Four of the bodies were not recovered for another two months after falling into a ravine – beneath a thick layer of snow. Part of the reason for conspiracy theories surrounding the true nature of the ‘mystery’ was the fact the Soviet authorities hushed up their deaths. The mysterious case has been the subject of books, documentaries, movies and computer games – including the Discovery Channel TV program called ‘Russian Yeti: The Killer Lives’. The researchers hope the findings, published in British journal Communications Earth & Environment, could help avert avalanche disasters in the future.
What were the rumours around the mystery of Dyatlov Pass?
The mysterious case has been the subject of books, documentaries, movies, and computer games
A host of theories have been put forward since 1959 as to how the group met their deaths. Rumours range from an avalanche, freak winds, aliens, yetis, and secret Soviet missile or weapons system. Others include suspicions of paranormal activity and claims the group – two with KGB connections – were on a clandestine mission to meet US agents. Boris Yeltsin – Russia’s first post-Communist president and a former student at the institute – was one of many who believed an elaborate cover-up was staged to hide what happened. But his efforts once in power in the Urals, and later in the Kremlin, failed to unmask the truth. One theory in 2014 suggested that the 1959 group may have gone mad due to ‘infrasound’. The sinister phenomenon – which could have been caused by rare wind event – can cause feelings of unease, anxiety and even terror.

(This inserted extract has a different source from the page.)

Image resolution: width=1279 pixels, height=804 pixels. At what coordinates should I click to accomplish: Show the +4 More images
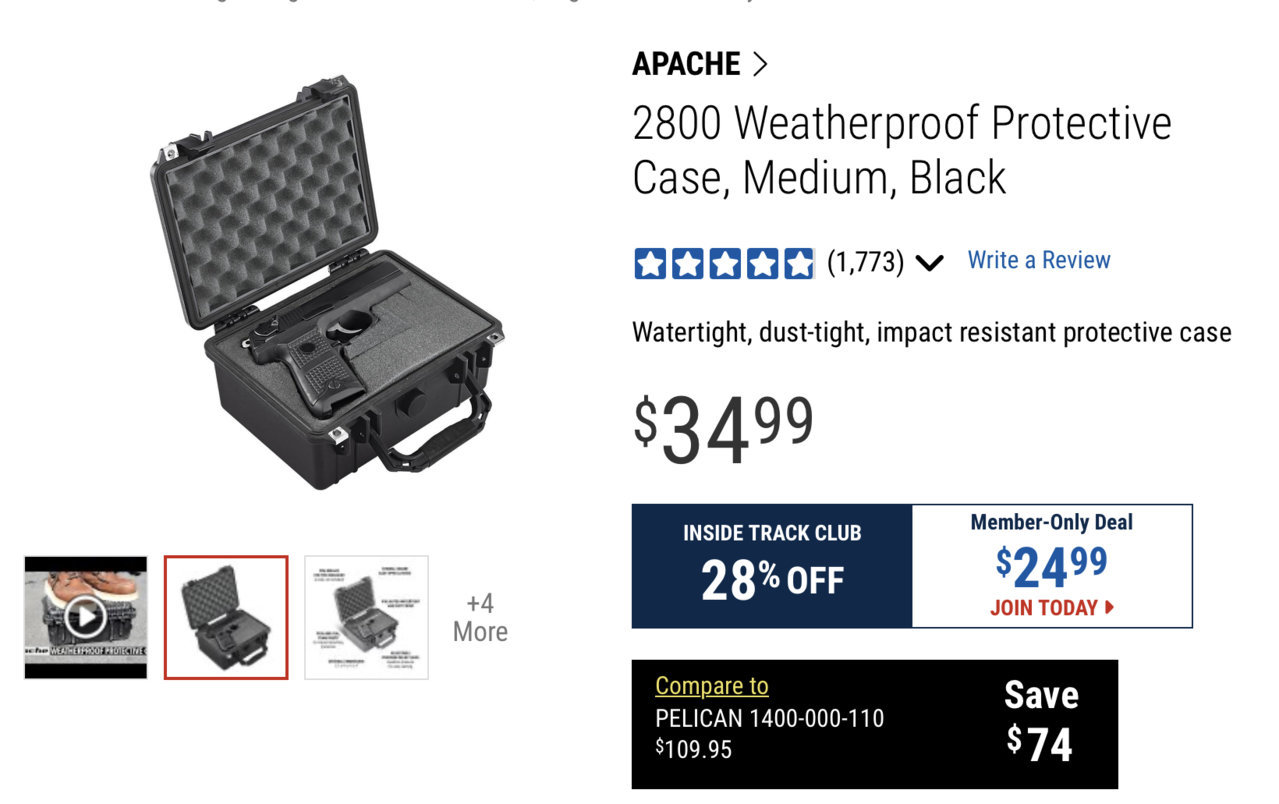click(480, 618)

In certain conditions, a flow of wind could be directed in such a way that it creates a vortex. These are formed in sequences by the moving air, and travel away in a fan shape. With sufficiently high winds and the correct angles, these vortices of wind could form powerful tornadoes, with the potential to emit large amounts of infra-sound, as well as cause damage by themselves. The Yeti theory stemmed from a fake newspaper headline left by one of the group in a place they had stashed their excess equipment before going high into the mountains. An unnamed ‘renowned doctor’ claimed in the report that the broken ribs of Semen and Lyudmila were ‘the result of the squeezing of their chests by some big creature’. The article read: ‘According to the latest information, abominable snowmen live in the northern Urals.’ ‘Whether the new report will put an end to the conspiracy theories – or increase them – is hard to fathom.’ The only large animal that could have been in the area is a brown bear, but as the incident took place in February, they would likely have been in hibernation. It had also been reported that radiation has been found on their clothes and the bodies were a strange tan colour. People claimed orange orbs were seen around the mountain at the time and the bodies were prematurely aged.